━━━ Selected passage

The Air-Law team regularly gives a small insight into their accumulated aviation law knowledge in order to inform and enlighten members of the aviation industry about current and relevant topics. Publications can be found in the following trade press journals.

§ 99 LuftVZO and the operation of microlight aircraft with a foreign registration number

It is not uncommon to see aircraft with foreign registration at our airfields. From time to time actually visited and piloted by fellow pilots from abroad.

Far more often, however, these aircraft are based at the airfield or have their regular location at another German airfield and belong to German nationals or are at least owned by persons whose primary residence is in Germany.

In its original version of 1979, the provision of § 99 LuftVZO dealt overall with “registration plates and proof of insurance for foreign aircraft”.

Already in the 1993 version (version of 26.05.1993, in force since 09.06.1993) the two additional paragraphs (2) and (3) are included, which deal additionally with air sports equipment.

Currently, a letter from the Federal Ministry of Transport (BMVI) to the two commissioned associations DAeC and DULV is causing quite a stir. The associations are called upon to ensure that the § 99 para.2 LuftVZO is observed and operators of air sports equipment registered abroad are grounded.

The decision of German, or German-based operators to use a foreign identifier or foreign license can have very different motivations.

Due to the assignment of light aircraft with a take-off weight of up to 450 kg (plus 22.5 kg or, since 2018, plus 25 kg for the rescue device) to Annex I of the European Aviation Regulation (Basic-Regulation VO(EU) 2018/1139), the development, manufacture, maintenance and operation of these devices are assigned to the respective national legislator of the member states. Since 2018, this has also included aircraft with a take-off weight of up to 600 kilograms, if the respective member state has declared by opt-in that it also wishes to be responsible for this. This has been done by the Federal Republic and since the LTF-UL 2019 the ultralight scene is happy to have a construction regulation that in principle also allows the certification of 600 kg ULs.

Not all manufacturers are able to meet the requirements of the German building code. It is not uncommon for this to be due to an excessively high unladen weight. In addition to proving a payload of 200 kilos, the German building code also wants the engine to be guaranteed to operate under full load for 1 hour. Depending on the engine, this results in a maximum empty weight of between 375 and 385 kg. Other verifications are also demanding and costly. For example, the proof of strength during deployment impact while opening the reserve at v(ne) and maximum takeoff weight.

Member States’ building regulations and administrative and approval practices vary widely in this respect. Thus, it can happen that a UL is certified in the neighboring member state and has no prospect of (type) certification in Germany.

━━━━━━
━━━ Records

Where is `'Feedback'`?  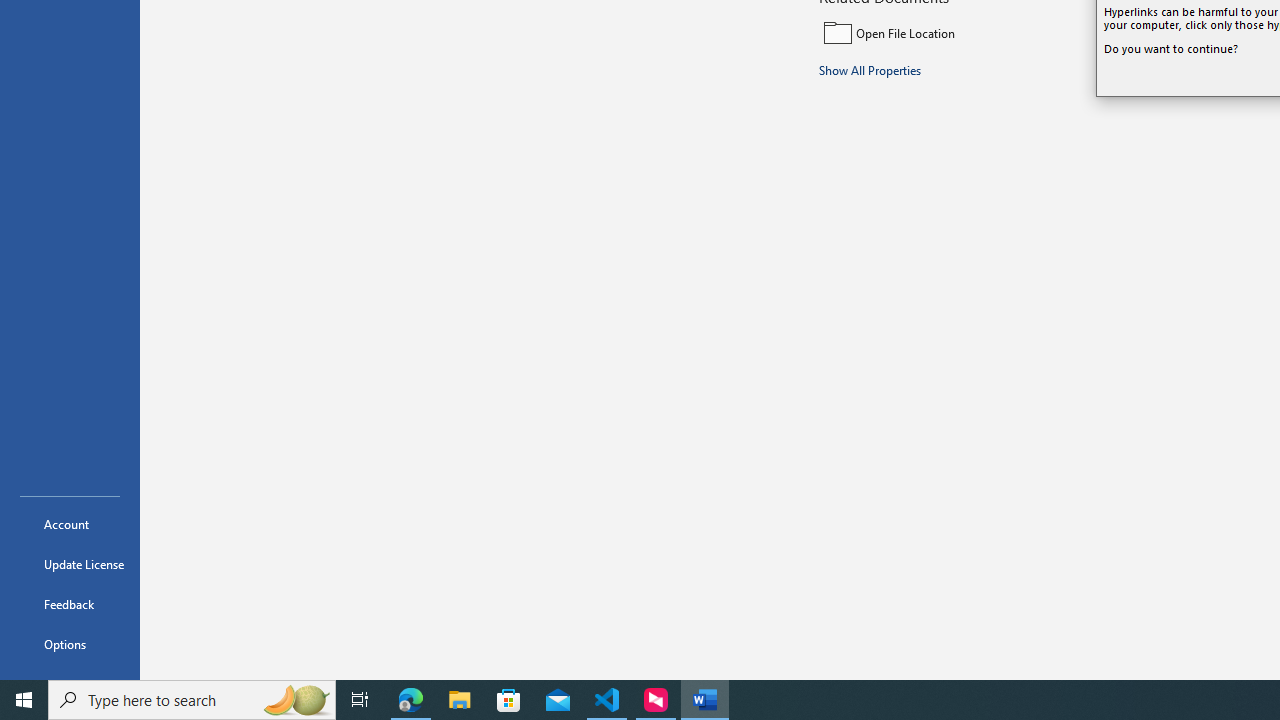 'Feedback' is located at coordinates (69, 603).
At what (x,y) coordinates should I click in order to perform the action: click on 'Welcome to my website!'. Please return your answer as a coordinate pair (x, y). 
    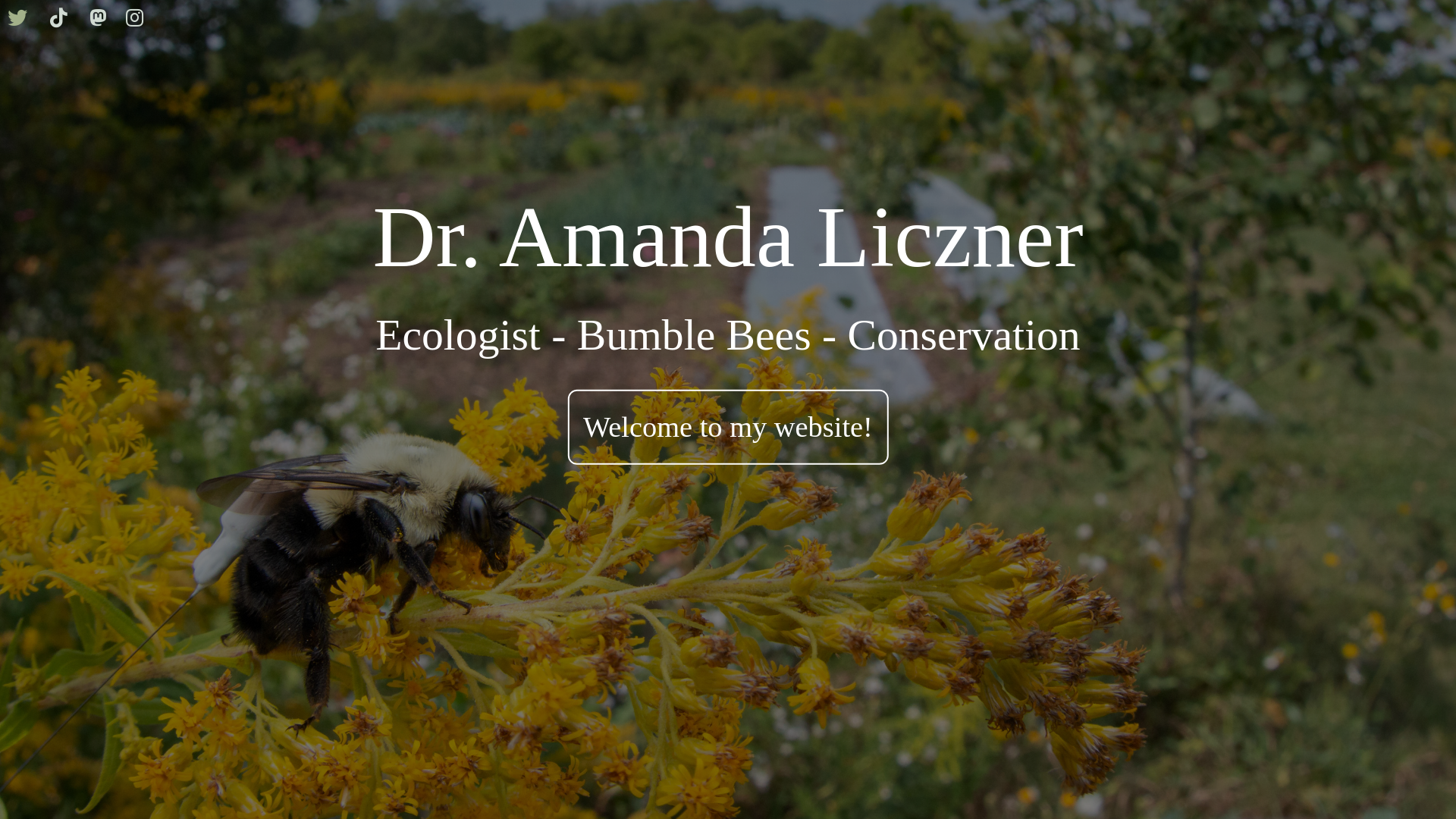
    Looking at the image, I should click on (726, 427).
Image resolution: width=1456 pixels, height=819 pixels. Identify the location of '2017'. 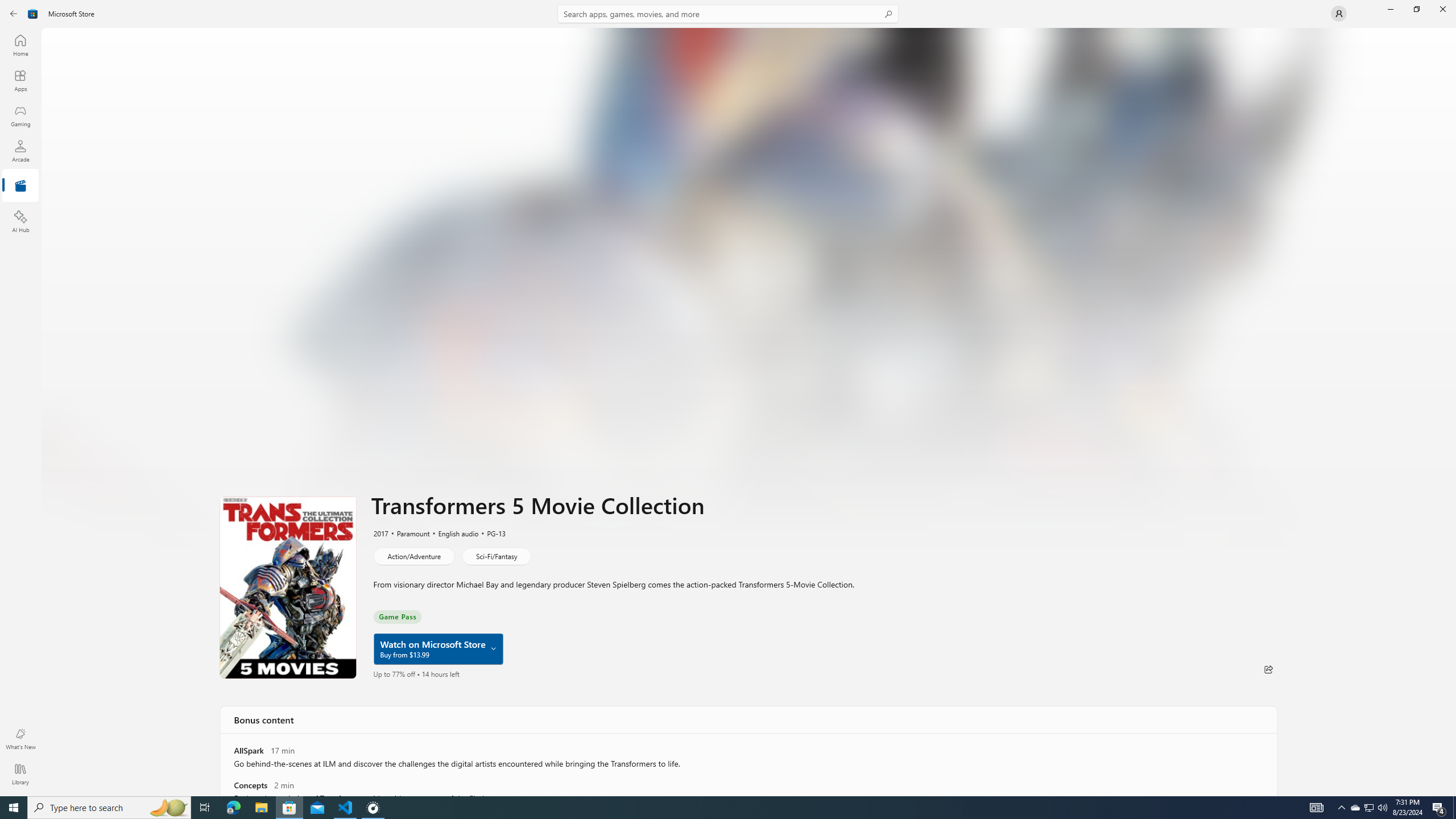
(380, 533).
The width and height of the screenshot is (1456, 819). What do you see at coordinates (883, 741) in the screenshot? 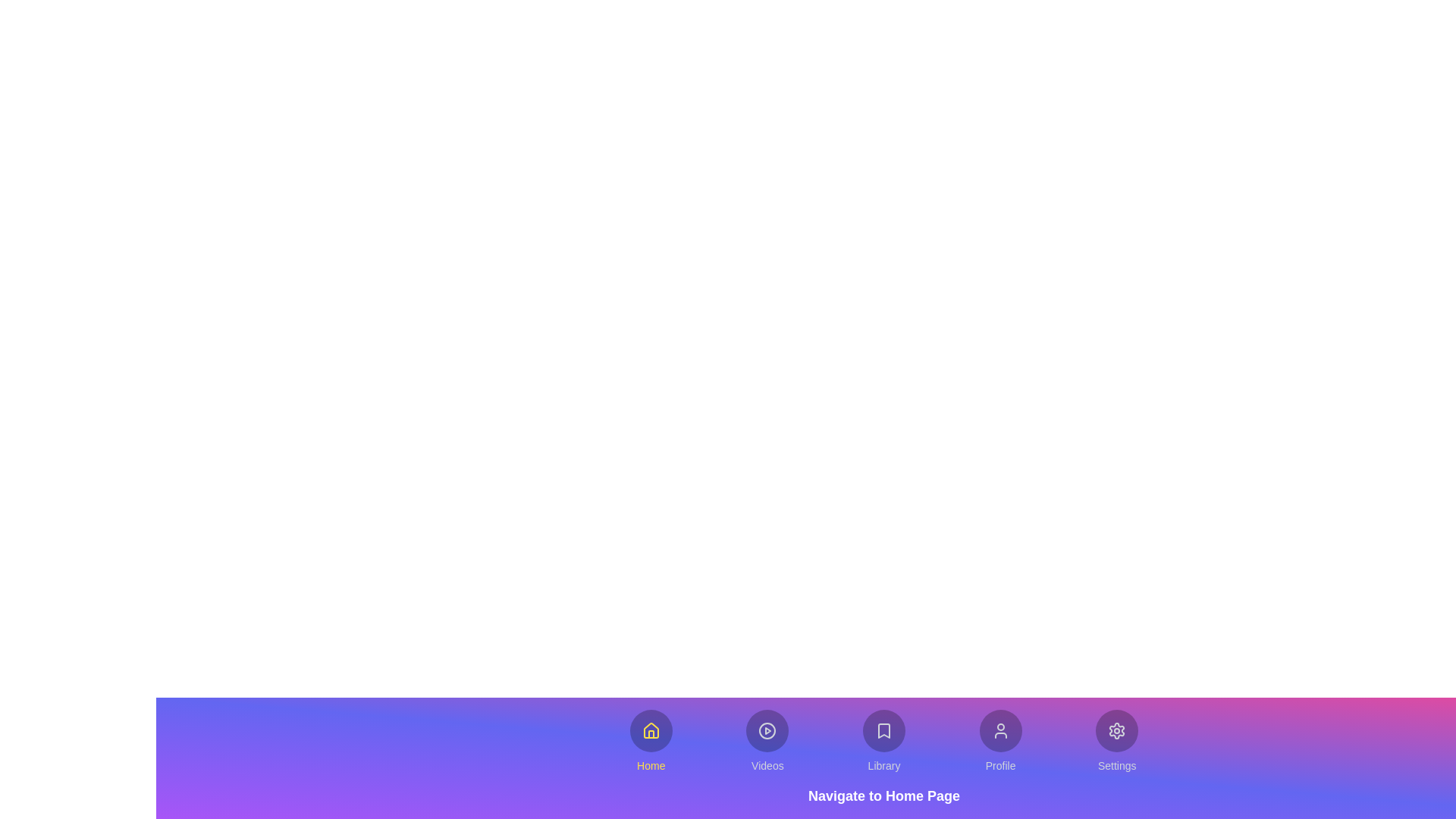
I see `the button labeled Library to explore its hover effects` at bounding box center [883, 741].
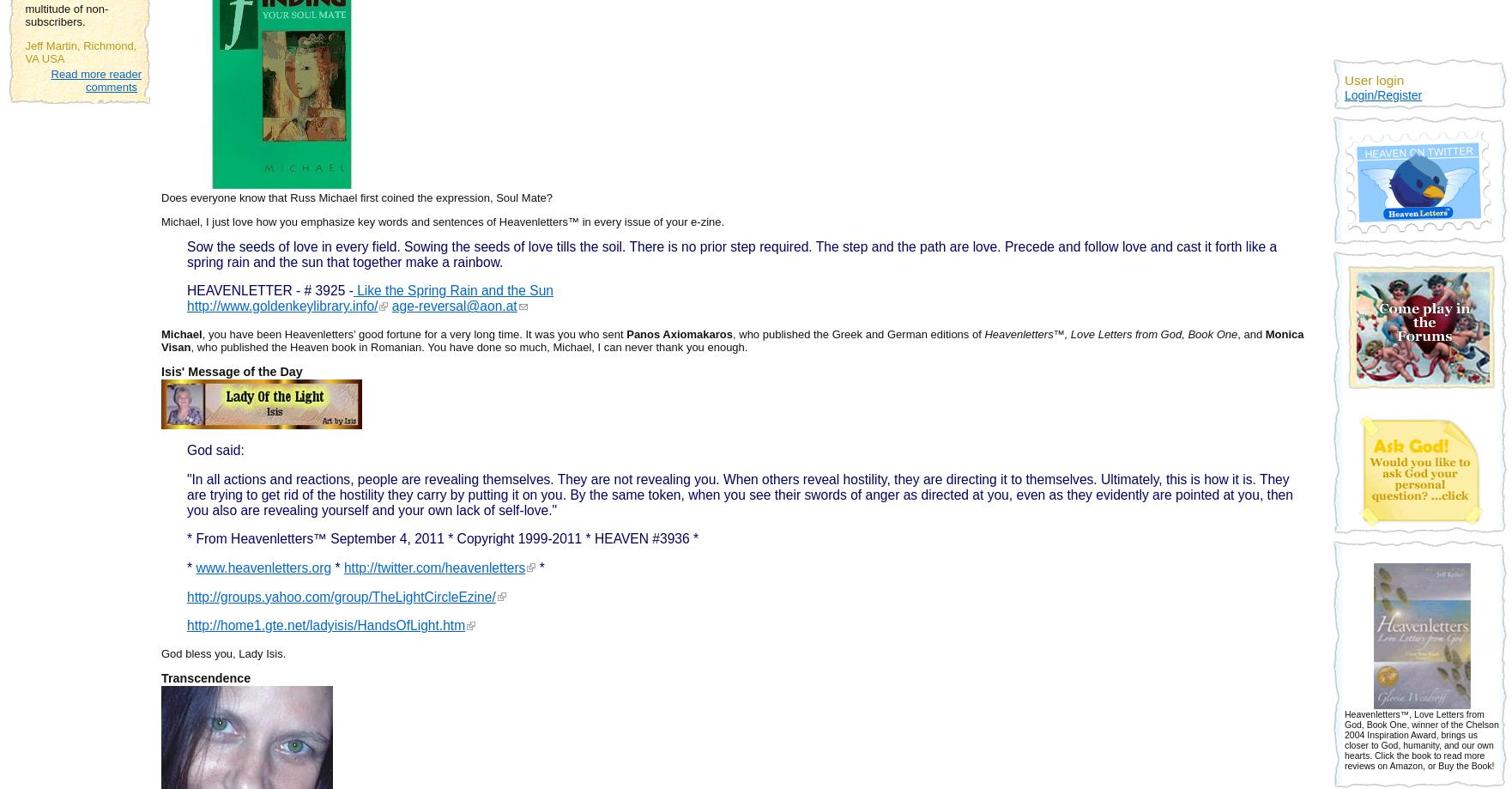  I want to click on 'Isis' Message of the Day', so click(231, 371).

━━━━━━

**Task prompt**
Repeat the passage of the article on foreign-registered microlight aircraft word for word, starting with "The Air-Law team" and going on through "pilots from abroad.".

**Reply to the task**
The Air-Law team regularly gives a small insight into their accumulated aviation law knowledge in order to inform and enlighten members of the aviation industry about current and relevant topics. Publications can be found in the following trade press journals.

§ 99 LuftVZO and the operation of microlight aircraft with a foreign registration number

It is not uncommon to see aircraft with foreign registration at our airfields. From time to time actually visited and piloted by fellow pilots from abroad.